As sanções econômicas impostas pela Liga Árabe e a crescente hostilidade contra o regime da Turquia, um parceiro comercial vital, abalam as pessoas comuns, mas também os setores sunitas mais ricos de Alepo e Damasco, as duas maiores cidades. O presidente Assad conseguiu convencer as minorias religiosas (a alauíta, de que fazem parte o clã presidencial e a elite do regime; a cristã, a xiita, até certo ponto a drusa) de que ele constitui a única barragem frente o regime islâmico opressor que seria formado pela oposição, basicamente composta por membros da maioria sunita.

Assad jogou habilmente com o fantasma das rixas sectárias. A burguesia sunita das grandes cidades manteve durante décadas uma aliança com o regime alauíta porque lhe trazia estabilidade e benefícios. A oposição desse setor, que alguns diplomatas dizem começar a perceber, representaria um grave problema para Assad.

“Torturaram os que não fugiram”

Abu Rami deixou há um mês Bab Amro, o bairro mais castigado de Homs, informa Óscar Gutiérrez, de Madri (Espanha). Mas manteve contato. “Muitos escaparam durante o bombardeio do exército”, diz Rami, da Comissão Geral da Revolução Síria, grupo que reúne organizações de oposição. “Não há civis, os que não fugiram foram detidos e torturados pelos militares”, conta Rami em conversa por telefone.

À falta de fontes de informação independentes na região, anteontem foi a enviada da ONU à Síria, Valerie Amos, quem ofereceu pinceladas do que viu em Bab Amro. “Está completamente destruída”, informou à agência Reuters. “Estou preocupada, quero saber onde estão as pessoas que moravam lá”, declarou Amos durante uma visita ao país no qual pretende abrir um corredor para ajuda humanitária.

A enviada da ONU acompanhou uma missão da Meia-Lua Vermelha. Encontraram Bab Amro vazio. “Não há nada claro, os carros e os edifícios foram arrasados”, continua Rami. “Foi um massacre.” O ativista afirma que os projéteis do exército foram seguidos de execuções sumárias.

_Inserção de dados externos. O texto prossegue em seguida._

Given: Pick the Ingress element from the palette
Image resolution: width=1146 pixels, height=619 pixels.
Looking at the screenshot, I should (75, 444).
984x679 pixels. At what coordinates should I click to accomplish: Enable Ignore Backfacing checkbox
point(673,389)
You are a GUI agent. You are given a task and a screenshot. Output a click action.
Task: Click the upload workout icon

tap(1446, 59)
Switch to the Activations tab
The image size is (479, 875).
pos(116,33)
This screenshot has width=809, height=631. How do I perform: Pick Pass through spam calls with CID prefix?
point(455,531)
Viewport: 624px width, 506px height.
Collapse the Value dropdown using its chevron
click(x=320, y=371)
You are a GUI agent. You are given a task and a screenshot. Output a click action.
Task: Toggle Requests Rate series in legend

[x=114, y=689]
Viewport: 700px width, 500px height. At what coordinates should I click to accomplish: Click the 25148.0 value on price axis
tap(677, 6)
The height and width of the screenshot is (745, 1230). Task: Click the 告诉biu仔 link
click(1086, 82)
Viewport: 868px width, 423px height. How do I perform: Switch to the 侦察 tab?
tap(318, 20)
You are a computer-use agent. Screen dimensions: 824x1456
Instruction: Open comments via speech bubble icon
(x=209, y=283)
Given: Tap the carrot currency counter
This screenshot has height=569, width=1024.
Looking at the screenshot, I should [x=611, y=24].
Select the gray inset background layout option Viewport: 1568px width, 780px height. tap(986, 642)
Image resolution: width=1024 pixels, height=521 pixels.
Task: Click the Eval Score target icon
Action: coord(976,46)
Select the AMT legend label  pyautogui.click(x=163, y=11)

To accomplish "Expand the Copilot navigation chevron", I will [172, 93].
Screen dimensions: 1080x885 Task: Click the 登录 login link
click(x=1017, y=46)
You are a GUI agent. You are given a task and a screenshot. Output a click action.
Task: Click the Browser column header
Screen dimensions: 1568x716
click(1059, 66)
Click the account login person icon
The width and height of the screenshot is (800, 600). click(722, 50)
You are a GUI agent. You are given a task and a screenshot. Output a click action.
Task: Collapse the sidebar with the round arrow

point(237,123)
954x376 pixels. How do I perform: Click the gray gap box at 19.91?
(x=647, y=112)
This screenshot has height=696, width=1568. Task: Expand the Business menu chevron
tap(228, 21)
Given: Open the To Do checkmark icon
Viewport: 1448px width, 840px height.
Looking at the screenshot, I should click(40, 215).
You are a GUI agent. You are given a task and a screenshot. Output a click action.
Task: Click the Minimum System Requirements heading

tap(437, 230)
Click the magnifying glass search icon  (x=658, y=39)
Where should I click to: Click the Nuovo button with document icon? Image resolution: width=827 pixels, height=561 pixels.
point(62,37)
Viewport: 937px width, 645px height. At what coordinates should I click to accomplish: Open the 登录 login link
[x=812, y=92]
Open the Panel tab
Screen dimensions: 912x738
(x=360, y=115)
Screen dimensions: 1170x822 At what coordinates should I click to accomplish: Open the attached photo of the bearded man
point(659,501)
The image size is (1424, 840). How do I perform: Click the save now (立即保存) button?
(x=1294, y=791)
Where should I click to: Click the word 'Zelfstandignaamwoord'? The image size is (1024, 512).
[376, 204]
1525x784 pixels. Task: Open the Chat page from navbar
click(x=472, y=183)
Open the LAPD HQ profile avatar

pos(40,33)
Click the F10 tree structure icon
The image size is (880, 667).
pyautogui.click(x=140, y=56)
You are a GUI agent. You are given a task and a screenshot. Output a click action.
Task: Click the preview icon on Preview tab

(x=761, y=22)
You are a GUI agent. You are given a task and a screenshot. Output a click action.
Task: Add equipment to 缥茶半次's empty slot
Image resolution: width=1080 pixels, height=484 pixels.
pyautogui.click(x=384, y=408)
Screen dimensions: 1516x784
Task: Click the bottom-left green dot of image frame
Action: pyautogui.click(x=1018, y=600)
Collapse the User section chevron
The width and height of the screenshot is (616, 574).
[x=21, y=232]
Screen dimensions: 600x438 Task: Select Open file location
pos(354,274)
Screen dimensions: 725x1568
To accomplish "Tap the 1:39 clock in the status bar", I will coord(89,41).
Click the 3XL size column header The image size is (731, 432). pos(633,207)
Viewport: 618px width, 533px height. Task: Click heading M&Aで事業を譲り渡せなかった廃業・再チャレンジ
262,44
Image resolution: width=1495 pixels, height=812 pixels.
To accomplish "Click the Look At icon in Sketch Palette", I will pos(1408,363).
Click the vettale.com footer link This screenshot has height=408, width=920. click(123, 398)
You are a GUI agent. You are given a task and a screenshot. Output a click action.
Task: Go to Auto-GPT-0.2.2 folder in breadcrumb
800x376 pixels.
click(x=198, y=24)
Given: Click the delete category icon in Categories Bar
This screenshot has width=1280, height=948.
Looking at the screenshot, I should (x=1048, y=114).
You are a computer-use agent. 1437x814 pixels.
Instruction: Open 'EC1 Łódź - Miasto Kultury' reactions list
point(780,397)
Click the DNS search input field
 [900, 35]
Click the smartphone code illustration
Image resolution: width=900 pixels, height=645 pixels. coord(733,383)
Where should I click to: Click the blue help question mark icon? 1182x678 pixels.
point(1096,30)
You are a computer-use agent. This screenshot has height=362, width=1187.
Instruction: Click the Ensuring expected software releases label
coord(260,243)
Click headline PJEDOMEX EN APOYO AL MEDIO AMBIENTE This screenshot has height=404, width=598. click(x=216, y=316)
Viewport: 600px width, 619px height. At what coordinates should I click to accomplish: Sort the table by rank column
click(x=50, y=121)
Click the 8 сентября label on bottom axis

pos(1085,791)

A Human Rights Watch calcula que pelo menos 700 pessoas morreram durante um mês de ofensiva contra Homs.

As marcas da repressão deixadas nos refugiados sírios contestam a versão do regime sobre a revolta. “Tratamos dezenas de sírios com ferimentos de tiros próprios de franco-atiradores e vestígios de torturas”, diz Antoine Foucher, responsável pela Médicos Sem Fronteiras na Jordânia. “É uma violência cega e sem limites; lembra-me a de Sarajevo.” À espera dos resultados do giro de Amos, a ONU planeja o envio de ajuda capaz de alimentar 1,5 milhão de pessoas durante 90 dias.